Forty religious communities are now partners in this ministry as depositors in the RLF, which can be used to acquire, rehabilitate and/or construct low-income housing or for limited permanent financing, said Kane. In 10 years, McAuley has made 70 loans totaling $2.9 million, which helped generate $27.5 million in local housing development for low-income persons and families.
Kane came to McAuley in 1983 from housing projects funded by the public sector. She continues to be impressed by the vision and insight of the Mercy sisters. "It's privilege to be part of this organization founded by women," she said, "and to watch the skills they enable other women to bring to housing their families."
In addition to Washington, D.C., McAuley's work has assisted 850 organizations in 36 states. The benefits of this program have been wide-ranging:
* Proyecto Azteca, a nonprofit group working to improve living conditions for farm workers of the South Texas Rio Grande Valley, received a $30,000 loan from the RLF to finance eight homes in a rent-to-own project.
* McAuley Housing Development specialist Rhoda Stauffer provides technical assistance to Anawim Housing Inc., a small nonprofit organization committed to providing housing to the lowest income populations in northern Kentucky.
* Mercy Sister Barbara Sullivan helps tenants in Baston County, N.C., speak out for their rights to affordable housing, building grass-roots leadership and creating systematic change.
The institute does not work alone in its efforts. At Galvaston Place, next to the door sign that says "Financing by McAuley" is one that says "Developed by Manna."
Manna Inc. is a low-income housing-development group founded in Washington in 1983 by the Reverend Jim Dickerson of the Church of the Saviour. It has more than 300 low-income units to its credit.
During a guided tour of the Galvaston project, Ken Simpson, Manna's onsite manager, said he supervised anywhere from two to 20 "skill-builder" trainees, unemployed men and women who bring careful craftsmanship to rehabilitating dilapidated units into attractive two-bedroom apartments. "We contract out to licensed technicians only when necessary," said Simpson.

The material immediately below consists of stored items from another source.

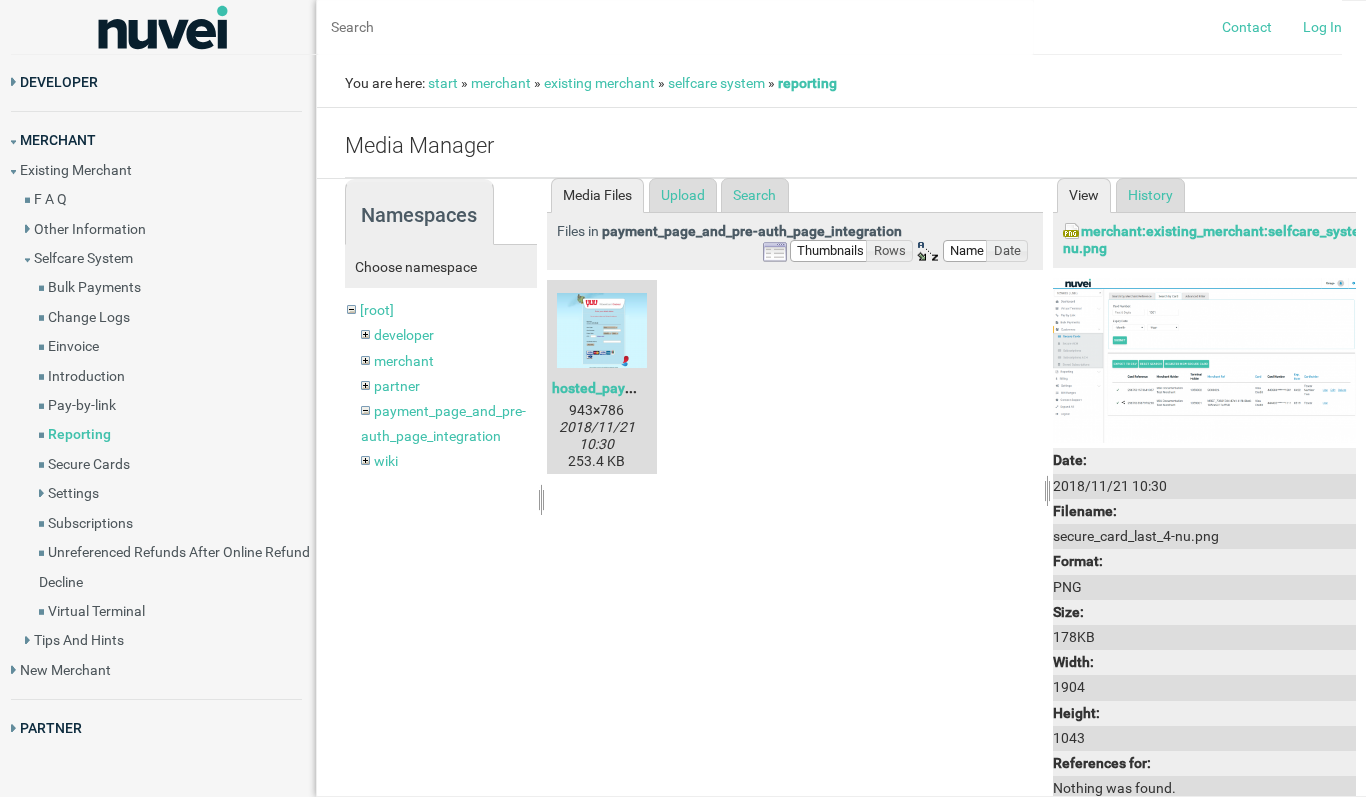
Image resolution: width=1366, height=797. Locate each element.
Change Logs (89, 317)
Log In (1322, 27)
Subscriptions (90, 523)
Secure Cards (89, 464)
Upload (683, 195)
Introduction (86, 376)
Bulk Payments (94, 287)
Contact (1247, 27)
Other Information (90, 229)
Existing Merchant (76, 170)
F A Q (50, 199)
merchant (501, 83)
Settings (73, 493)
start (443, 83)
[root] (377, 310)
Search (754, 195)
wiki (386, 461)
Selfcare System (83, 258)
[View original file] (1205, 359)
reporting (807, 83)
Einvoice (73, 346)
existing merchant (599, 83)
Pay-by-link (82, 405)
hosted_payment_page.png (638, 388)
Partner (51, 728)
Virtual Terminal (96, 611)
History (1150, 195)
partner (397, 386)
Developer (59, 82)
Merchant (58, 140)
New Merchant (65, 670)
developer (404, 335)
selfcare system (716, 83)
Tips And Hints (79, 640)
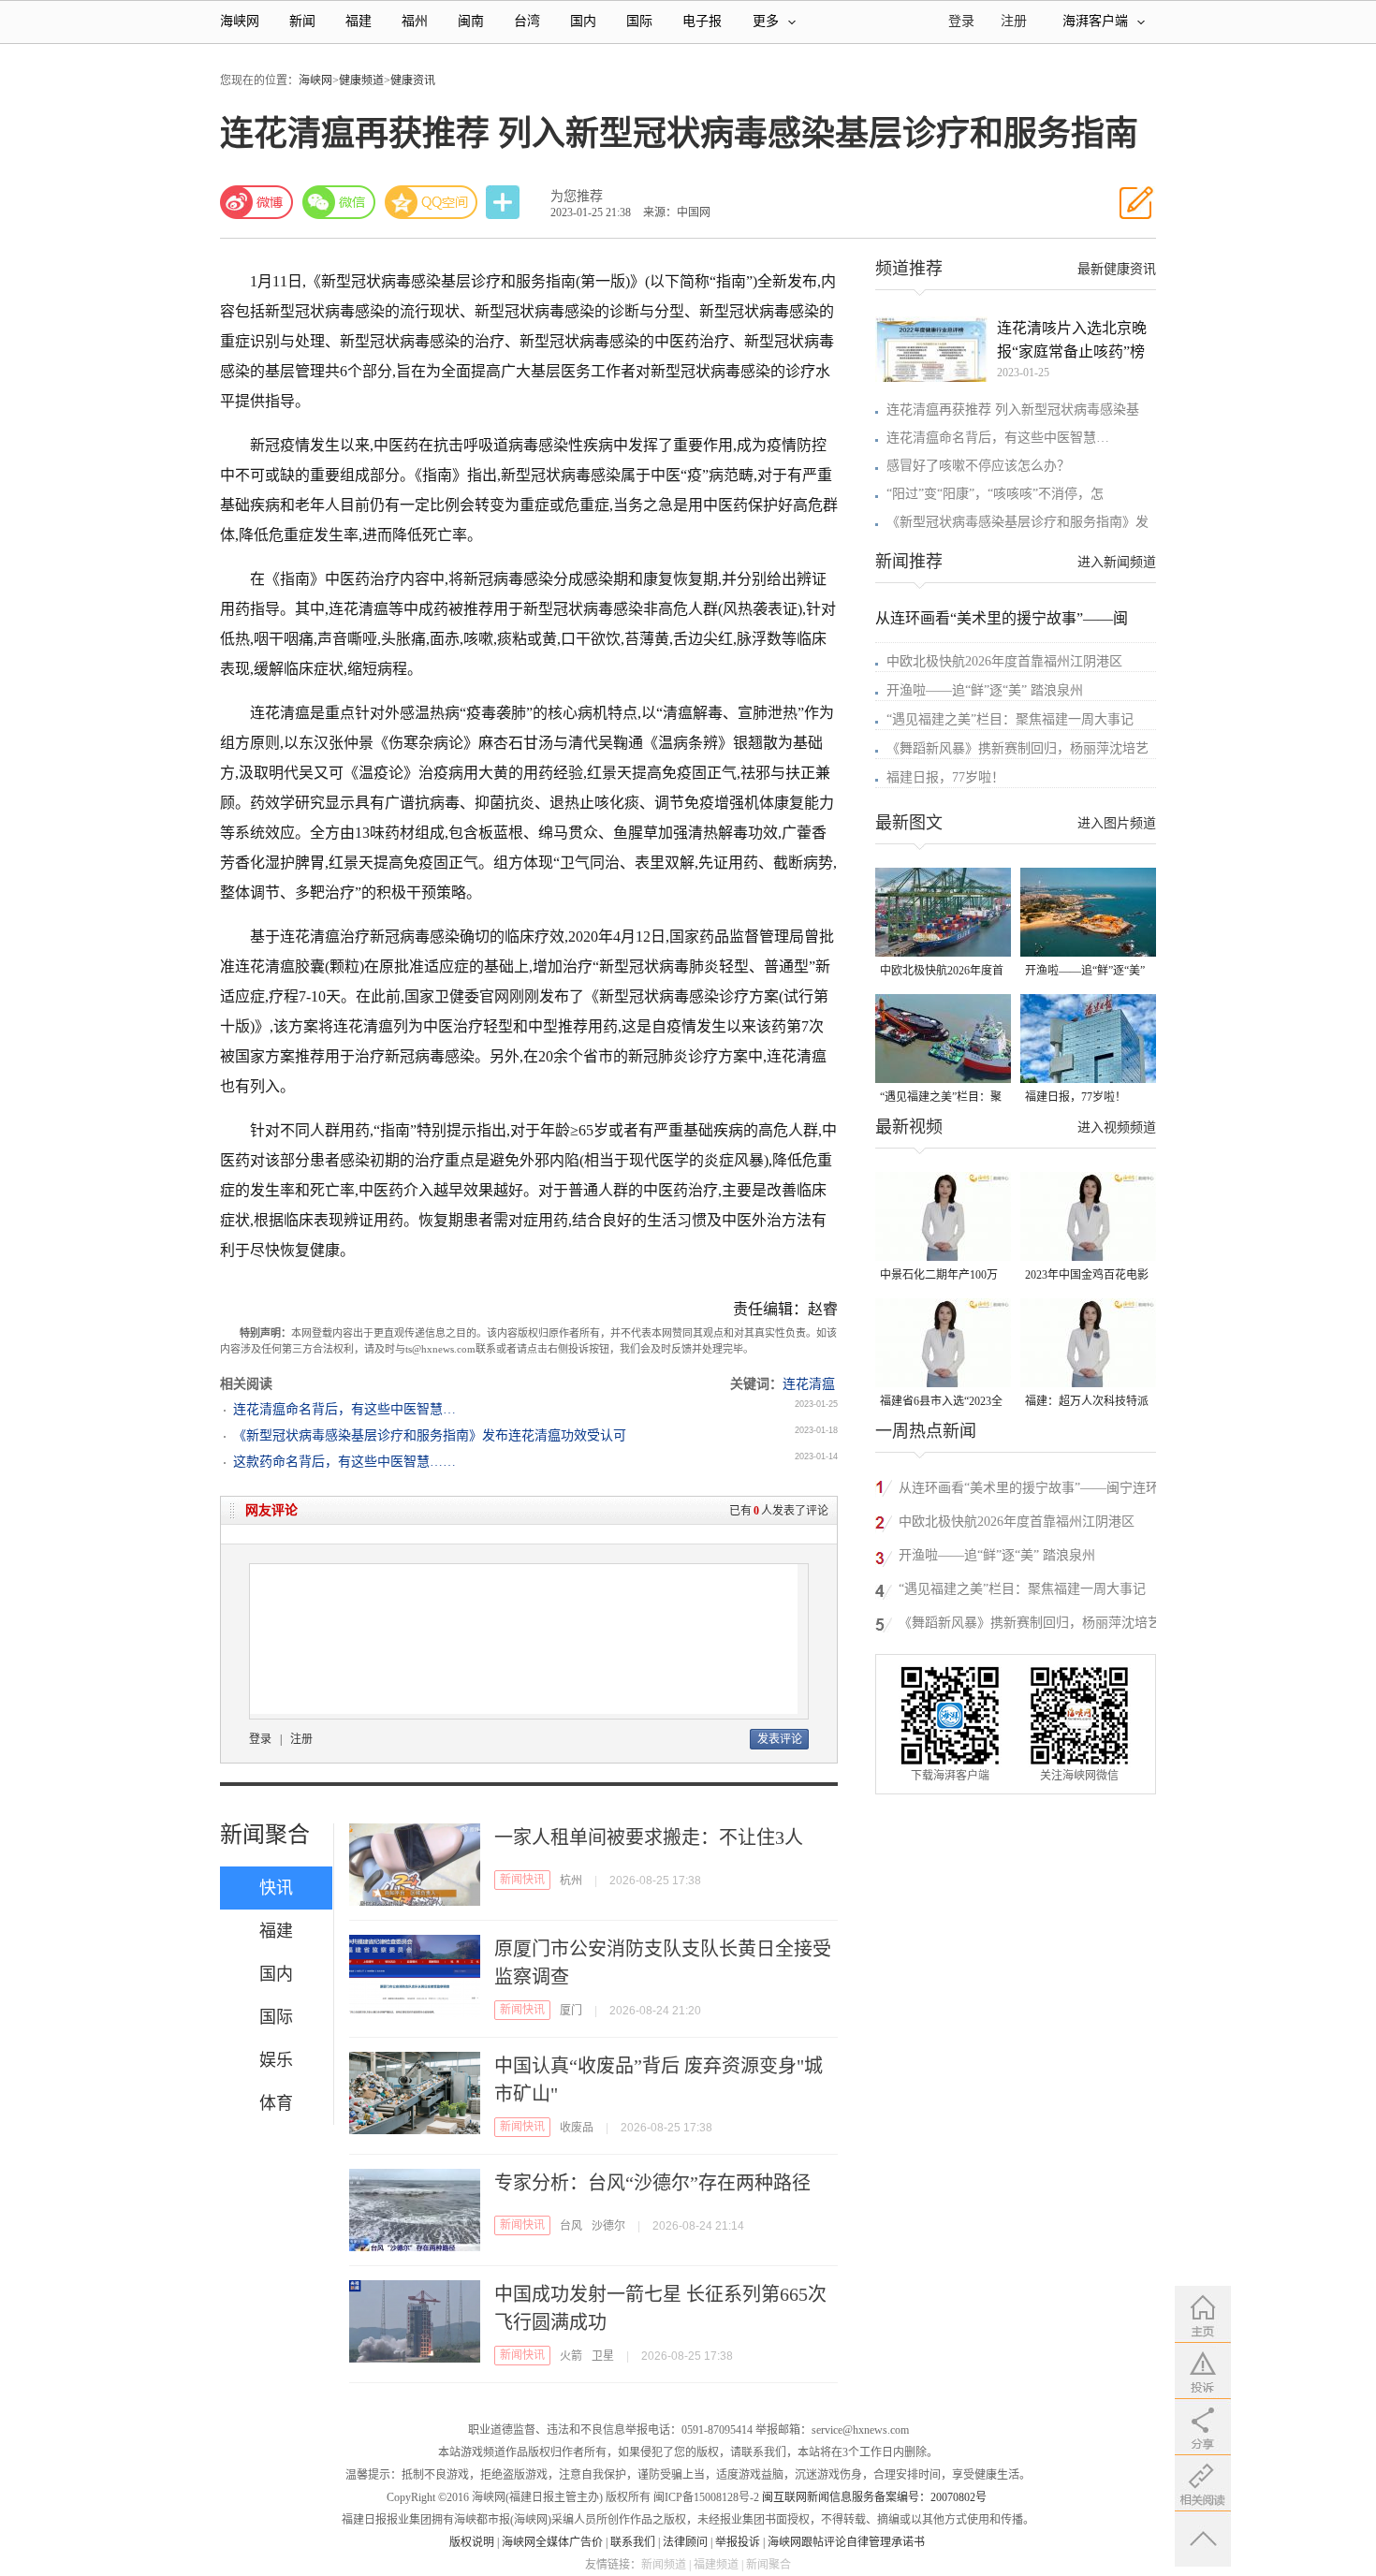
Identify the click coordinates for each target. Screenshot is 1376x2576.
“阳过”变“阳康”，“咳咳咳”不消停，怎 (995, 494)
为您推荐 (576, 196)
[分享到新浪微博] (256, 202)
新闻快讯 (522, 1879)
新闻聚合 (265, 1834)
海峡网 (239, 21)
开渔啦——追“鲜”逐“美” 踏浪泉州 (984, 690)
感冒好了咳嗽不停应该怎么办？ (978, 466)
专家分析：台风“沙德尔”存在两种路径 (652, 2183)
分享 (504, 202)
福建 (358, 21)
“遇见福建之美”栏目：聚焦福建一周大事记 (1010, 719)
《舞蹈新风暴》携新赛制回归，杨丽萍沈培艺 (1017, 748)
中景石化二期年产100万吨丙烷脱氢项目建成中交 (941, 1276)
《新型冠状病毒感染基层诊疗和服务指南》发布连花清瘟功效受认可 (429, 1435)
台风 (571, 2225)
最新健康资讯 (1116, 269)
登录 (260, 1739)
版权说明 (471, 2542)
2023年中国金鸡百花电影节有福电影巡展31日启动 (1087, 1276)
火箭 (571, 2356)
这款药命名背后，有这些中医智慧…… (344, 1462)
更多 (766, 21)
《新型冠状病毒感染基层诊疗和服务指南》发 (1017, 522)
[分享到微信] (338, 202)
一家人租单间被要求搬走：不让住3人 (648, 1837)
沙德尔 (608, 2225)
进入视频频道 (1116, 1127)
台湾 (527, 21)
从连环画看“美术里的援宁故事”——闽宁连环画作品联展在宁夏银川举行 (1029, 1490)
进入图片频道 (1116, 823)
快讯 (276, 1888)
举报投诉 (737, 2542)
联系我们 (632, 2542)
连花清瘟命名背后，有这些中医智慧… (344, 1409)
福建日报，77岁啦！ (945, 777)
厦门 (571, 2010)
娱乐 (276, 2060)
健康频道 (361, 80)
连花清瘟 (809, 1384)
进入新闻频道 (1116, 562)
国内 (583, 21)
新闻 (302, 21)
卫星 (603, 2356)
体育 (276, 2103)
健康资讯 (412, 80)
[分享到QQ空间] (431, 202)
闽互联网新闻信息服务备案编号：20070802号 (874, 2497)
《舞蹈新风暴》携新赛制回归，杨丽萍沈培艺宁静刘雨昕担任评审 (1030, 1625)
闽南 (471, 21)
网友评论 (271, 1510)
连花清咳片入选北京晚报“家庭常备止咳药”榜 (1072, 339)
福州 (415, 21)
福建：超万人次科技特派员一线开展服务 (1087, 1403)
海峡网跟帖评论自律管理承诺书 (846, 2542)
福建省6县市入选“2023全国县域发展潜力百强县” (941, 1403)
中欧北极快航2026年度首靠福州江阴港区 (1004, 661)
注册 (1014, 21)
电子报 (702, 21)
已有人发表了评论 (778, 1510)
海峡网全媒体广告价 (552, 2542)
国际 (639, 21)
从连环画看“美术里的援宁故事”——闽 (1001, 618)
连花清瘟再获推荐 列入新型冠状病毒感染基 (1012, 409)
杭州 (571, 1880)
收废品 (576, 2127)
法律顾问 (685, 2542)
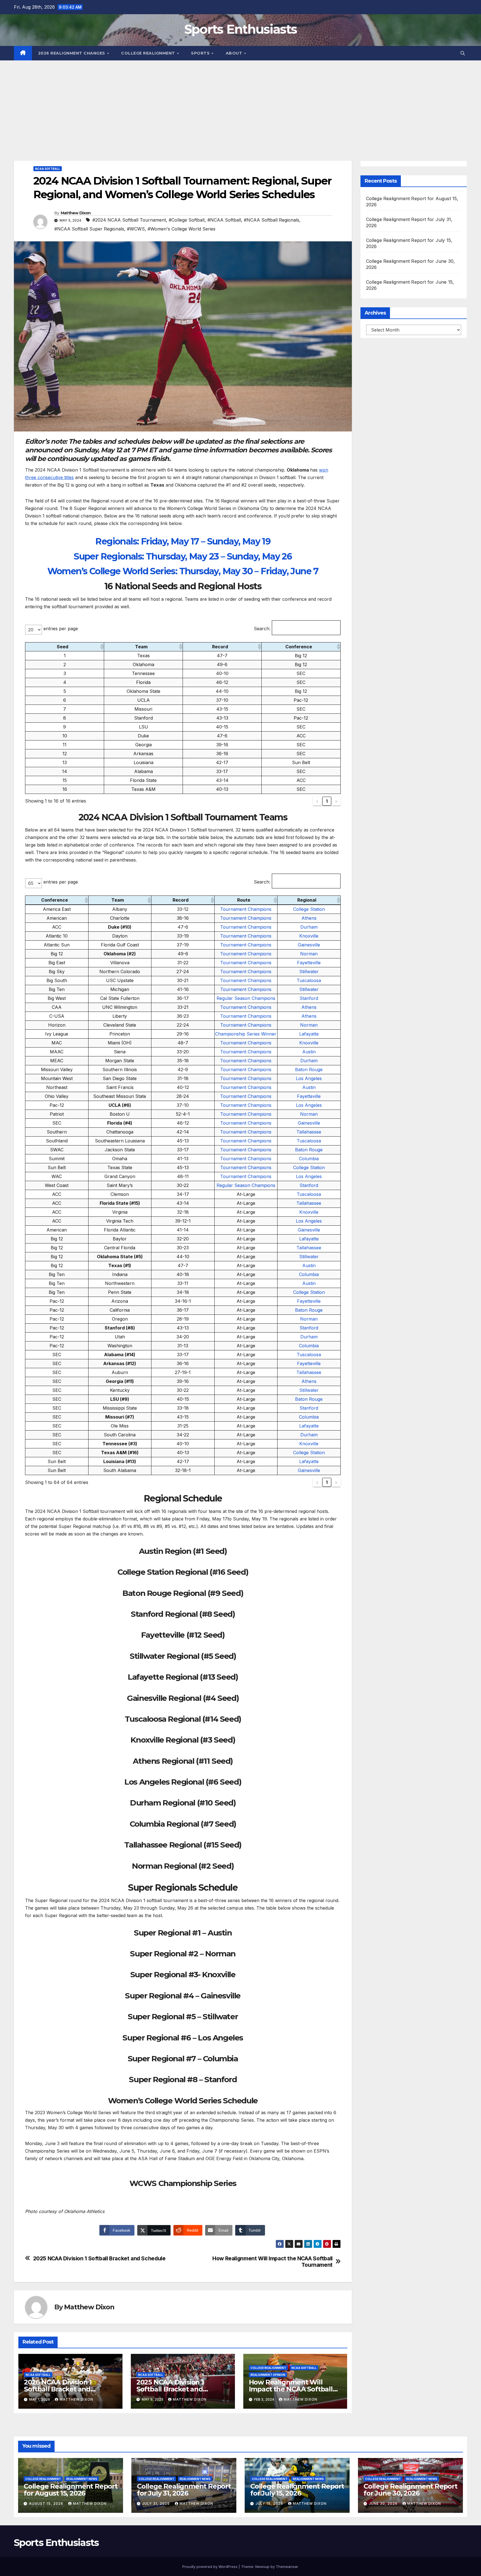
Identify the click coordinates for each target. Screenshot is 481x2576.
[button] (462, 53)
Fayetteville (309, 962)
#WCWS (136, 229)
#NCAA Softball (224, 220)
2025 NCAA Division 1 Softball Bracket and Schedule (99, 2258)
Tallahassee (308, 1132)
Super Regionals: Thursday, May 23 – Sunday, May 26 (183, 556)
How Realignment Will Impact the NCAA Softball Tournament (272, 2261)
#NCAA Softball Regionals (271, 220)
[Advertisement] (240, 102)
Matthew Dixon (76, 212)
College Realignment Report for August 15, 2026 (70, 2489)
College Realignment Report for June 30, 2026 (410, 2489)
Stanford (309, 998)
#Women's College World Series (181, 229)
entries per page (60, 628)
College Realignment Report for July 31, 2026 (184, 2489)
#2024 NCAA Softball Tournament (129, 220)
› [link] (336, 801)
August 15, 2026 (46, 2503)
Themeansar (287, 2566)
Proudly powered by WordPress (210, 2566)
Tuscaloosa (309, 980)
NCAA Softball (47, 168)
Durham (309, 927)
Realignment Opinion (268, 2374)
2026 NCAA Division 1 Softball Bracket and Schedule (58, 2389)
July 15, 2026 (270, 2503)
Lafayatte (309, 1034)
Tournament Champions (245, 909)
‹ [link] (317, 801)
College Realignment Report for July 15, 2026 (297, 2489)
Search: (262, 628)
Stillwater (309, 971)
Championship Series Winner (245, 1034)
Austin (309, 1051)
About (235, 53)
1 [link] (327, 801)
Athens (308, 918)
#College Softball (187, 220)
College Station (309, 909)
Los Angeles (309, 1078)
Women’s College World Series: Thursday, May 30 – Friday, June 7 (182, 571)
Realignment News (81, 2479)
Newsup (262, 2566)
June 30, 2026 (384, 2503)
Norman (309, 953)
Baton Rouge (309, 1069)
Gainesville (309, 945)
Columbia (309, 1158)
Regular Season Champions (246, 998)
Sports (201, 53)
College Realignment (148, 53)
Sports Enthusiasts (240, 29)
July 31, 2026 (156, 2503)
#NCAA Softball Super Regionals (89, 229)
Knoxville (308, 936)
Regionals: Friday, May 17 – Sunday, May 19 (182, 541)
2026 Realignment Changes (72, 53)
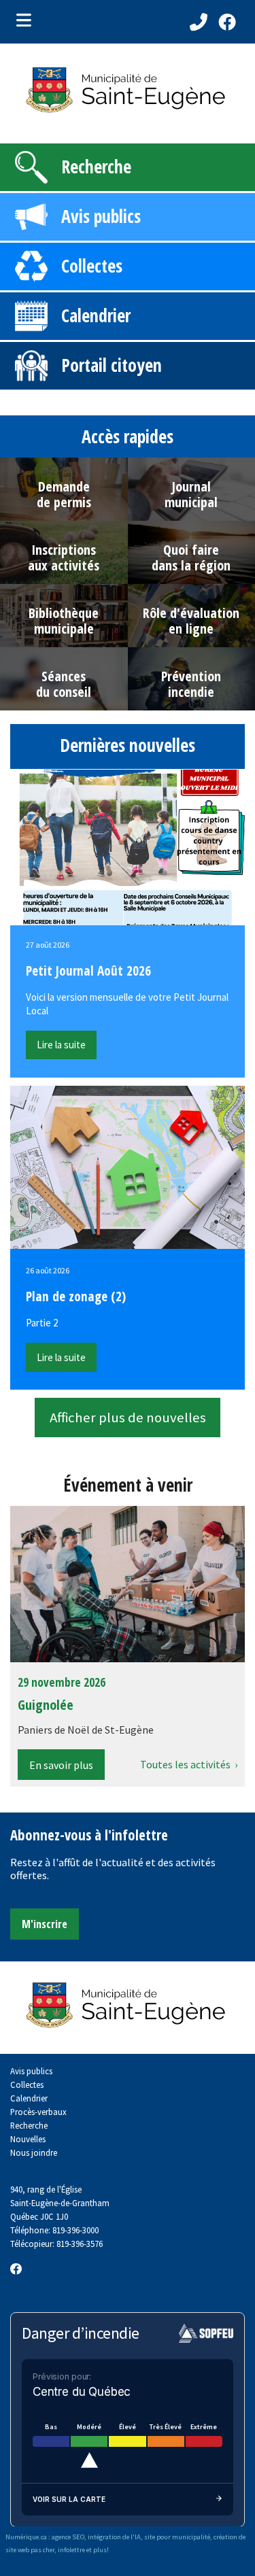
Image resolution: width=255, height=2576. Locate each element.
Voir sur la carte (69, 2499)
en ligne (191, 628)
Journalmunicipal (191, 494)
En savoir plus (61, 1765)
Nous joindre (33, 2152)
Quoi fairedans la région (191, 557)
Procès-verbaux (38, 2111)
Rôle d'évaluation (191, 613)
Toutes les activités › (188, 1764)
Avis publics (101, 216)
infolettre (71, 2549)
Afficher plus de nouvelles (128, 1417)
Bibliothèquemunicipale (64, 621)
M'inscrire (44, 1924)
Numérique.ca (26, 2536)
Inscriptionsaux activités (63, 557)
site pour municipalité (177, 2536)
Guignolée (45, 1705)
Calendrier (96, 315)
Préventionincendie (191, 684)
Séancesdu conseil (63, 684)
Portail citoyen (111, 365)
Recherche (96, 166)
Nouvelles (28, 2138)
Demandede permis (64, 494)
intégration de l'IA (114, 2536)
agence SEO (68, 2536)
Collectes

The Galvaston project involves seven buildings that will produce 30 condominiums by 1994 at a purchase price of 50,000 to 60,000 each for two- and three-bedroom units. The average annual income for families is $14,000.
Families occupy their homes during a two-year period and prepare for purchase by resolving credit issues and seeking assistance from Manna in securing mortgages. Eight condos were finished 1991 and the first families have moved in.
To bring about such positive change, financing is critical, said Dickerson, who first heard of McAuley Institute in 1983. That was when the Sisters of Mercy of the Union established a revolving loan fund to provide financial resources for low-income housing development using $2.5 million from the sale of their administrative "home" in Bethesda, Md.
"Manna asked them for a loan at a time when we had no track record," said Dickerson. "McAuley took a risk in faith and put up dollars long before others came to help."